Author Blake Bradford writes that strengthening the decision-making process is one of the steps your congregation will need to be effective and fruitful. He notes that church governance is complex, and a host of issues from church size, matriarch/patriarch issues, local culture, congregational history, and pastoral history come into play when defining a particular church’s culture, much less about changing the church’s culture.

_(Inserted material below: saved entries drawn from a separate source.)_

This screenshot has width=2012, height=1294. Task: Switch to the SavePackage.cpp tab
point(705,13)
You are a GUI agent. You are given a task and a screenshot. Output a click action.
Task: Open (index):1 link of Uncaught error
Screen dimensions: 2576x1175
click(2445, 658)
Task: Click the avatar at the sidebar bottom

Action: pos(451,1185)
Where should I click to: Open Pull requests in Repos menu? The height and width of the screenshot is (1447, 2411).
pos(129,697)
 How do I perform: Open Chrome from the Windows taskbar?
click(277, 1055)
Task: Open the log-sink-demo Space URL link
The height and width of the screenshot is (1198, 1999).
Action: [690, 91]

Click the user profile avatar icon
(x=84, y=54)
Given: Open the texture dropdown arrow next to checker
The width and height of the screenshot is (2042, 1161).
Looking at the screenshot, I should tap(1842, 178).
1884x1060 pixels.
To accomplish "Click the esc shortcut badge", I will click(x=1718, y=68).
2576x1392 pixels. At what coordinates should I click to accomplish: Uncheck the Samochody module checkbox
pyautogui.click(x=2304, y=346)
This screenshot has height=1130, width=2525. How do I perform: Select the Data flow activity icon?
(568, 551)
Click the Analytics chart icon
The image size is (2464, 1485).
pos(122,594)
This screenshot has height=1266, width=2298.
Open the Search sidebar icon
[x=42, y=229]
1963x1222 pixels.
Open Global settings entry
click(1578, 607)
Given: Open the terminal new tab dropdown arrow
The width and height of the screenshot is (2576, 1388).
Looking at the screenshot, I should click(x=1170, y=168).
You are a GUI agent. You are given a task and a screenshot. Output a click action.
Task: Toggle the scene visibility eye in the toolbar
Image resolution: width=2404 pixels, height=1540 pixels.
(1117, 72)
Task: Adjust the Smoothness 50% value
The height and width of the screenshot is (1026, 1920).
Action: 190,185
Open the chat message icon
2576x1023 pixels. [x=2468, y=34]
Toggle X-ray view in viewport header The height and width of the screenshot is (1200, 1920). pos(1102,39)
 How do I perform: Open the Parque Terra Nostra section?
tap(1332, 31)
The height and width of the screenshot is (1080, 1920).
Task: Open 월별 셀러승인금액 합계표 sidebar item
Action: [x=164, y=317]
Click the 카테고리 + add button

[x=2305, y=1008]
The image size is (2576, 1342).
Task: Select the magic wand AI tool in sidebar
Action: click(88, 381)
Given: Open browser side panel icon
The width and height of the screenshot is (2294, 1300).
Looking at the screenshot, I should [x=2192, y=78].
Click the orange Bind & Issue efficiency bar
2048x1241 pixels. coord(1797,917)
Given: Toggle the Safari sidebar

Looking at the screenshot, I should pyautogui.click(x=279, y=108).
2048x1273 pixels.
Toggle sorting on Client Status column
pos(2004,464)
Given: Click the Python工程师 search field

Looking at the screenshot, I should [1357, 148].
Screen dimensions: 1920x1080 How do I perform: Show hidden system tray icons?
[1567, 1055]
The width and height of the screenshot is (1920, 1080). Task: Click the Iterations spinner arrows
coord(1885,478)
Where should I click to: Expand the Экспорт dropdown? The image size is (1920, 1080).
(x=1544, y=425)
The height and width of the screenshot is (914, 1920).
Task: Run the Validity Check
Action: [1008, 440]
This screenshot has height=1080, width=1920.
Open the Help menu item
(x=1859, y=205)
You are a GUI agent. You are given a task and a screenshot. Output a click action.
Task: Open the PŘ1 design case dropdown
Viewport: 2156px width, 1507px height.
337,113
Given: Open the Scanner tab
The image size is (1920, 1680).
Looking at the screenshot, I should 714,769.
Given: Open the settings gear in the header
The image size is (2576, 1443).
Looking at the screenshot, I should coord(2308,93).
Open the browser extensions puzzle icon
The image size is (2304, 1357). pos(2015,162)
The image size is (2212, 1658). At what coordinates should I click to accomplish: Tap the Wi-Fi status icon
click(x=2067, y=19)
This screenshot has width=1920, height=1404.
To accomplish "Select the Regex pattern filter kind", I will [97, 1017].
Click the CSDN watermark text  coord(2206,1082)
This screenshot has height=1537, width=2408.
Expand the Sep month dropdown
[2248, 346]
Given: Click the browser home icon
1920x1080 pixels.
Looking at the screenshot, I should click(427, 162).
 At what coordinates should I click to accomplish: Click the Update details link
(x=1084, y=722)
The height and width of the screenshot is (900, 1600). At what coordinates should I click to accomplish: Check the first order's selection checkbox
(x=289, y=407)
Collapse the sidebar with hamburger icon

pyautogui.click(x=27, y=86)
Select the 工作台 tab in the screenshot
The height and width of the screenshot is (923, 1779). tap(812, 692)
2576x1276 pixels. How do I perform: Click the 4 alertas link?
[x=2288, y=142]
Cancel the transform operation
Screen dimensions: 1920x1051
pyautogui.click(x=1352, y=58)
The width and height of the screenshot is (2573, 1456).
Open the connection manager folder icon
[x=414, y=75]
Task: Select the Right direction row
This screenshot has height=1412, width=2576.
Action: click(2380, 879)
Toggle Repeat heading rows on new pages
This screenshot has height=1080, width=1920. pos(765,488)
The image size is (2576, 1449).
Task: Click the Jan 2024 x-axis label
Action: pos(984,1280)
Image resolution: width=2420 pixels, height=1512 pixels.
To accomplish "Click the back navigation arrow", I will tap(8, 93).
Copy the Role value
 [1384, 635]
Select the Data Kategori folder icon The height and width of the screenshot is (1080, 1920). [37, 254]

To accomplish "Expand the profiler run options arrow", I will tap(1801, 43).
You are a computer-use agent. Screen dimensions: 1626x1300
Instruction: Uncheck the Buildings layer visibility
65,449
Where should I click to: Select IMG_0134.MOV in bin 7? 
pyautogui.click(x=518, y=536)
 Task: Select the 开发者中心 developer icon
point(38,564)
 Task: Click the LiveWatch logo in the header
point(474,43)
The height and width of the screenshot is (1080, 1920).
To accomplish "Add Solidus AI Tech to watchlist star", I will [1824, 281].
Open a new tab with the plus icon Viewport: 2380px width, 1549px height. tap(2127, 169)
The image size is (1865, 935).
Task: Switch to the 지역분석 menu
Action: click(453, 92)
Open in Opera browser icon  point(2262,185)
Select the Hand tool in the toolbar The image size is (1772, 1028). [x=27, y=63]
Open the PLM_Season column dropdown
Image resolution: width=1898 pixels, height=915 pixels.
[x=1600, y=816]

The governing model for most mainline denominations was explicitly designed to slow down the decision-making processes. The legacy model of governance is for multiple governing committees to meet (always in person), work through questions, send them to a church council, perhaps have questions sent back to numerous other committees. Then the committee members are usually also the ones mobilizing the ministry to be done. Some congregations even have inherited a bicameral governing system in which leadership is divided between an Administrative Board (responsible for finances, facilities, staffing, and resources) and a separate Council on Ministries (responsible for programs and ministries). To get anything approved, an idea must survive both governing bodies.
These inherited systems were born out of the post-war era when the church’s goals were often assumed, growth was assumed, volunteerism was assumed, and the church’s role in the greater culture was assumed. Perfectly created for that era and culture, these layers of committee structures were designed to slowly examine any potential change and not “rock the boat.”
Today’s context for congregations couldn’t be more different. While the legacy structures we inherited are exquisitely designed to make sure nothing new ever happens, the leadership structures that we need today must be nimble, adaptive decision-making groups that are designed to hold us accountable to Jesus’ mission and unleash more disciples to be engaged in ministry, not just attend meetings about ministry.